→ **Problem description**: Your answer should hold exactly the lines below from the line with "Where should I click to: Pick" through the line with "Task: Open reference", both included, and no pictures at all.

→ **Provided data**:
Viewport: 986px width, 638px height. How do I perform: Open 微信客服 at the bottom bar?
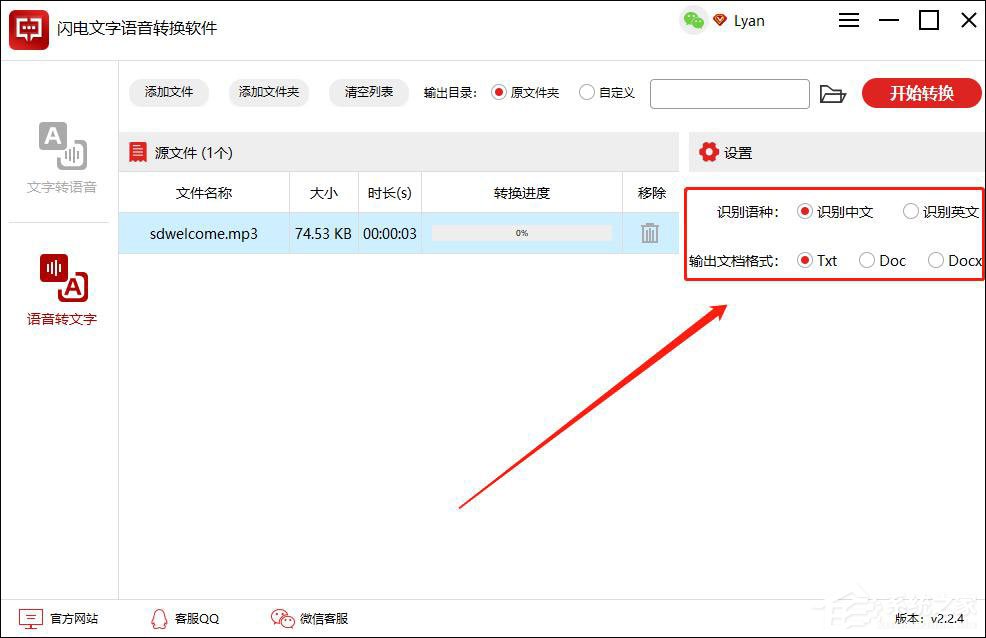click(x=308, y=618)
==
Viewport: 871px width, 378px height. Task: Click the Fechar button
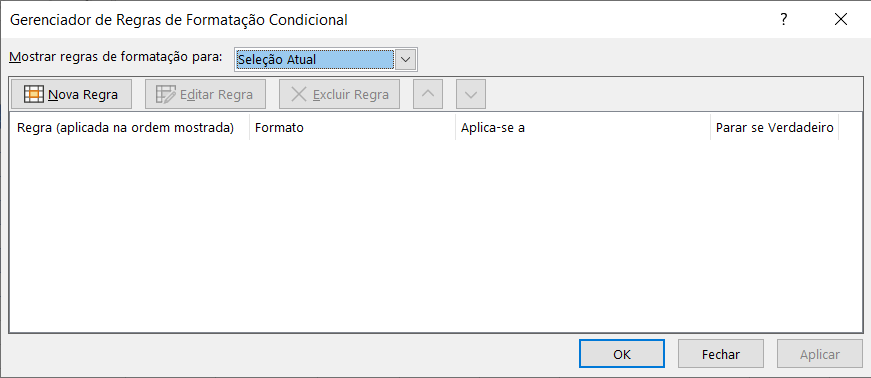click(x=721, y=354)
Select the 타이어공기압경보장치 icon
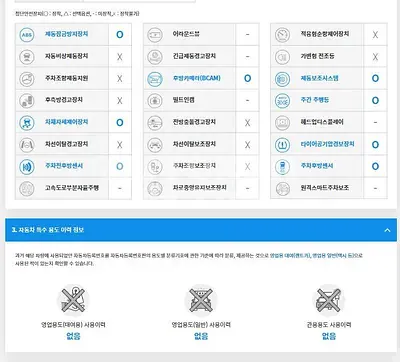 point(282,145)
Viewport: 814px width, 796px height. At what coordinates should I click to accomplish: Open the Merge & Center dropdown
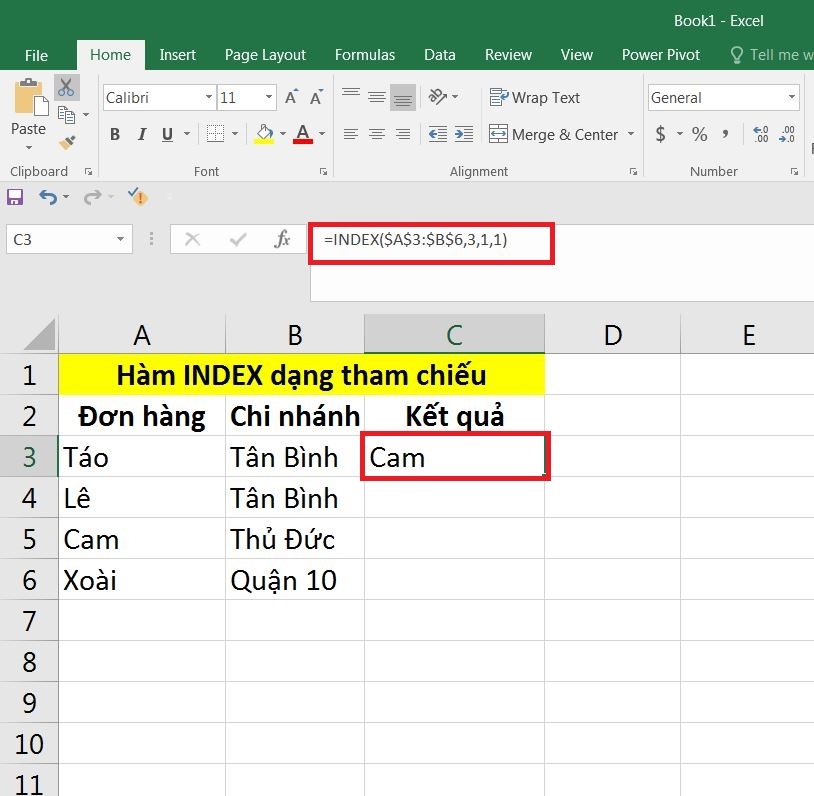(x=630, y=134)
==
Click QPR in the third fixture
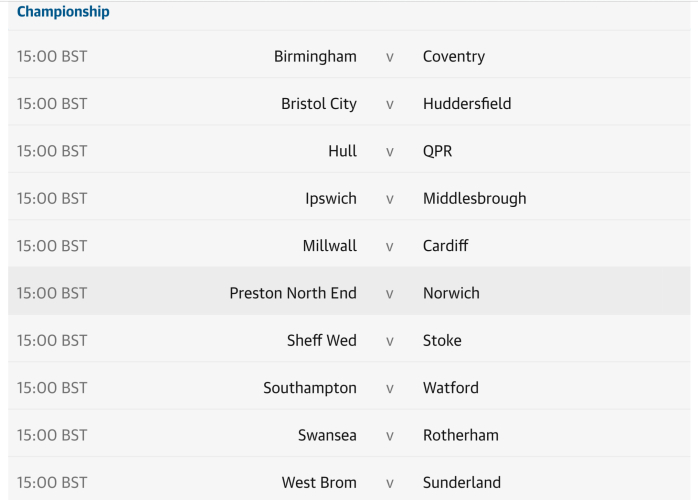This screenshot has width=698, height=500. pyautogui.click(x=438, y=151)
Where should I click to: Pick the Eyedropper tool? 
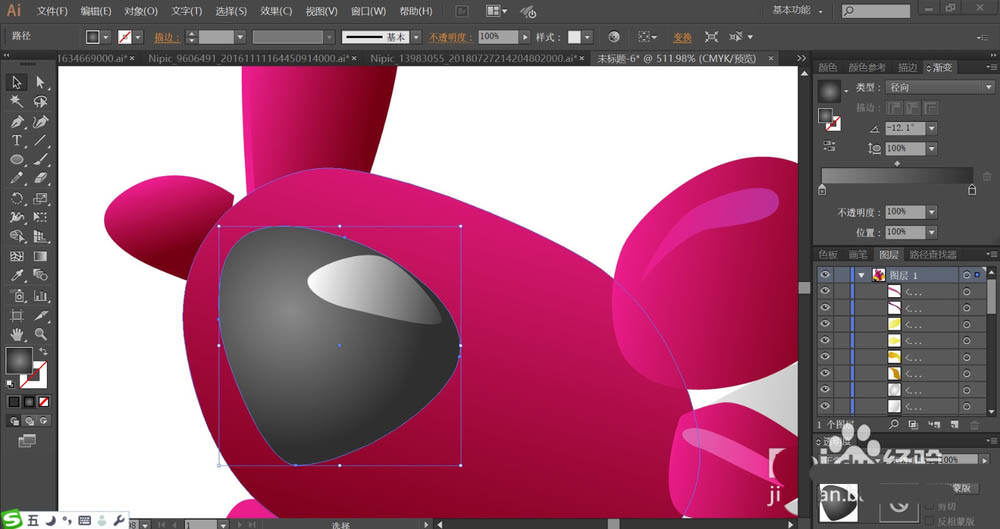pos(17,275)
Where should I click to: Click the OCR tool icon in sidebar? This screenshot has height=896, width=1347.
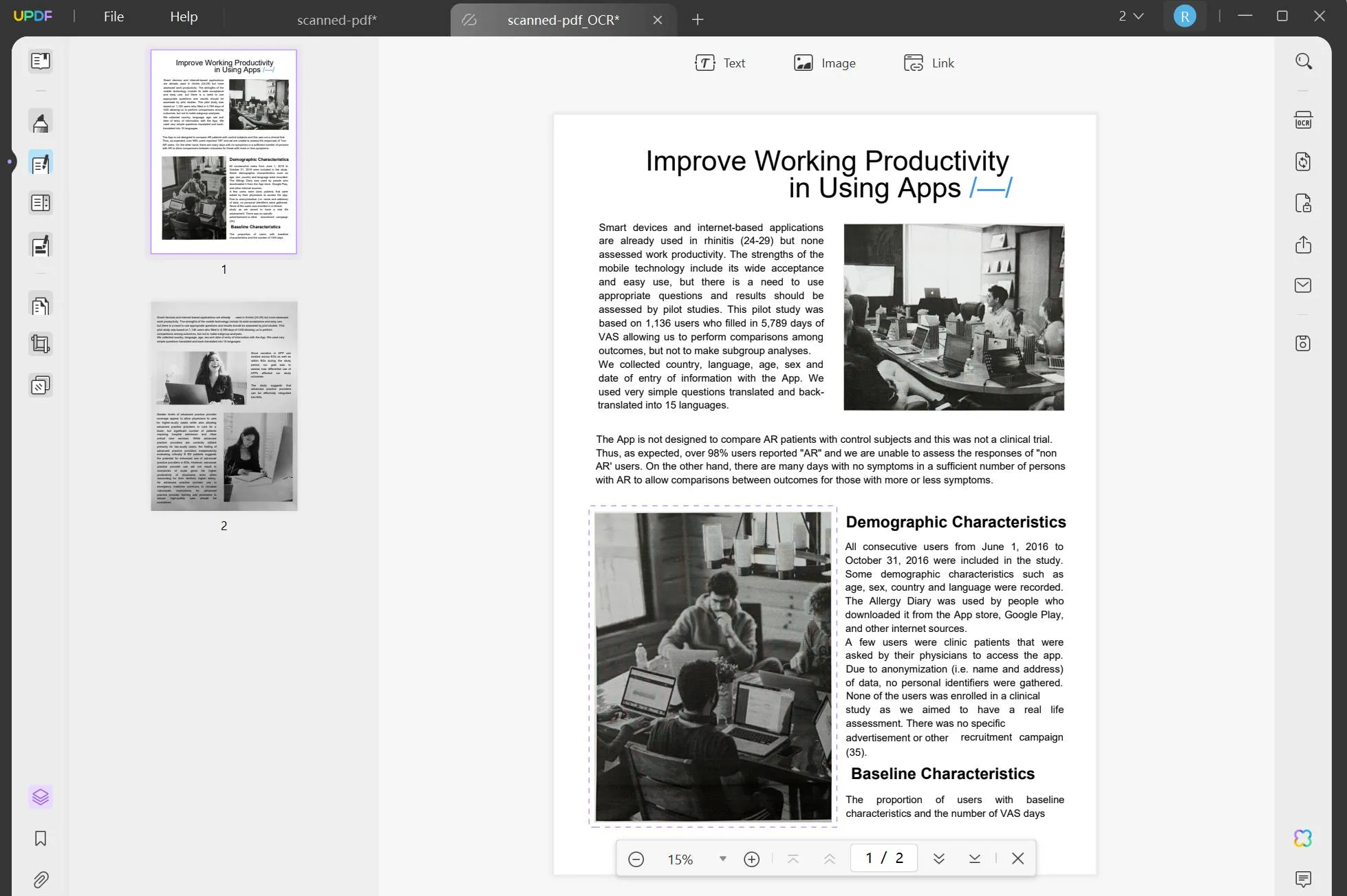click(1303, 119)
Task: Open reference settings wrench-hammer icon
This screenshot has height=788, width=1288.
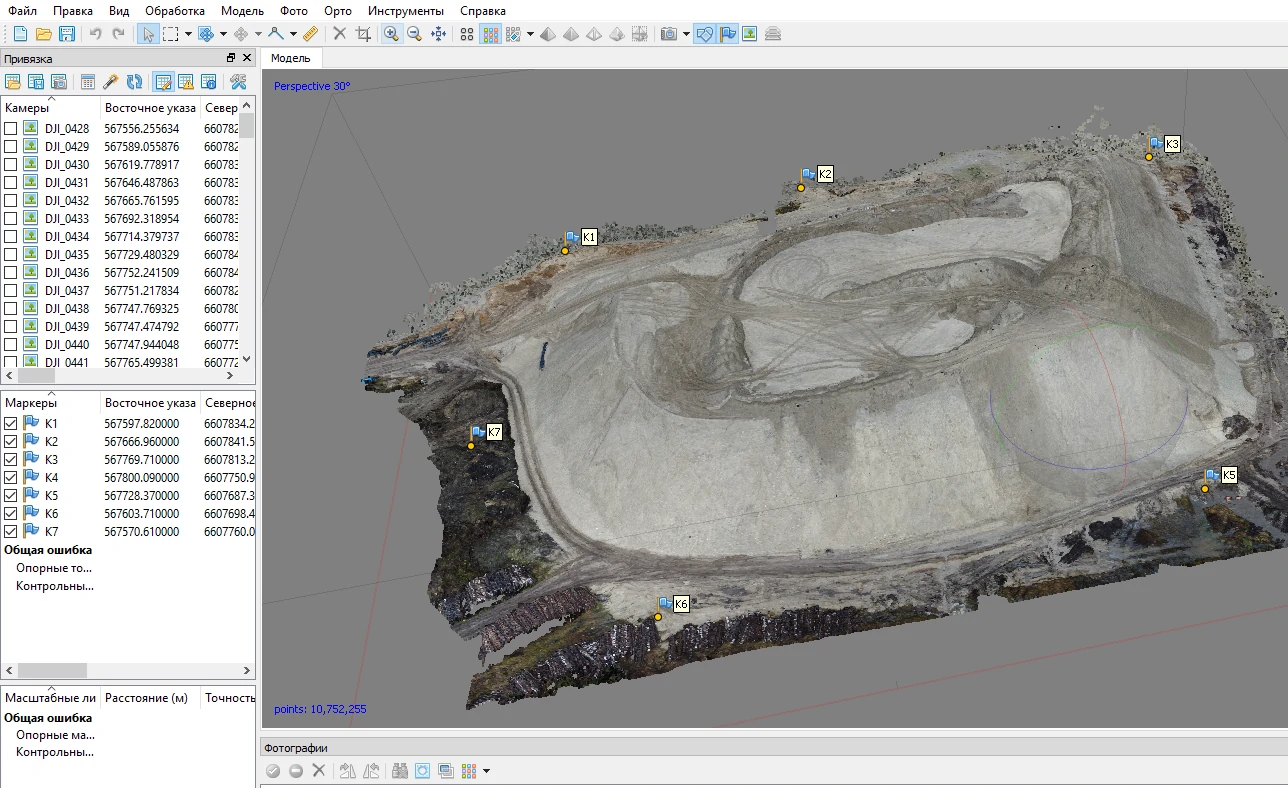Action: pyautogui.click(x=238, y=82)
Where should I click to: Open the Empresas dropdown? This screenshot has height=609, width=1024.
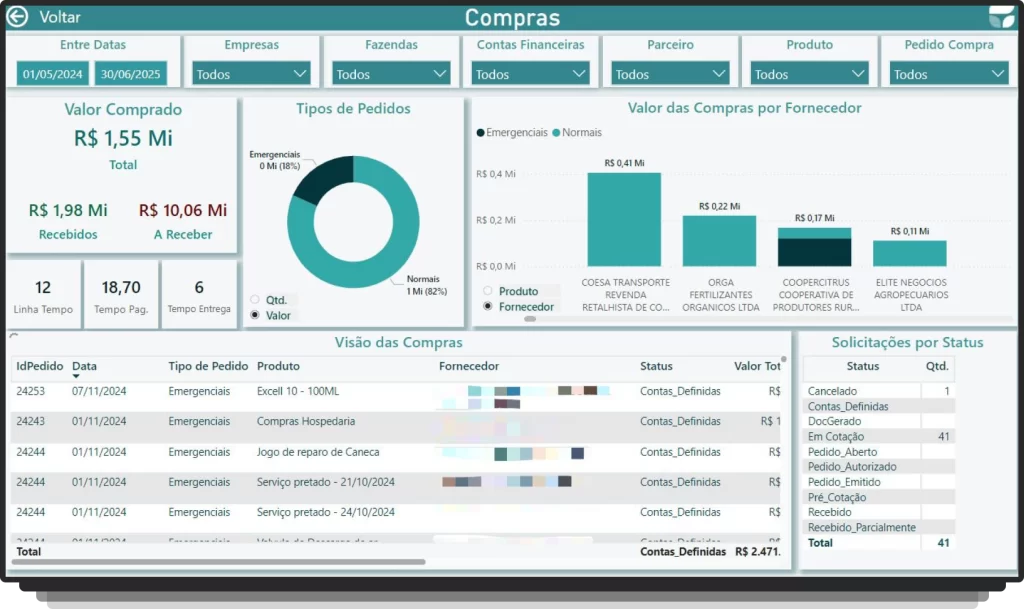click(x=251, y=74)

→ **Task answer**:
Where should I click to: Pick the Eyedropper tool? 
pos(17,275)
Where should I click to: Click the OCR tool icon in sidebar? This screenshot has height=896, width=1347.
click(1303, 119)
Task: Open reference settings wrench-hammer icon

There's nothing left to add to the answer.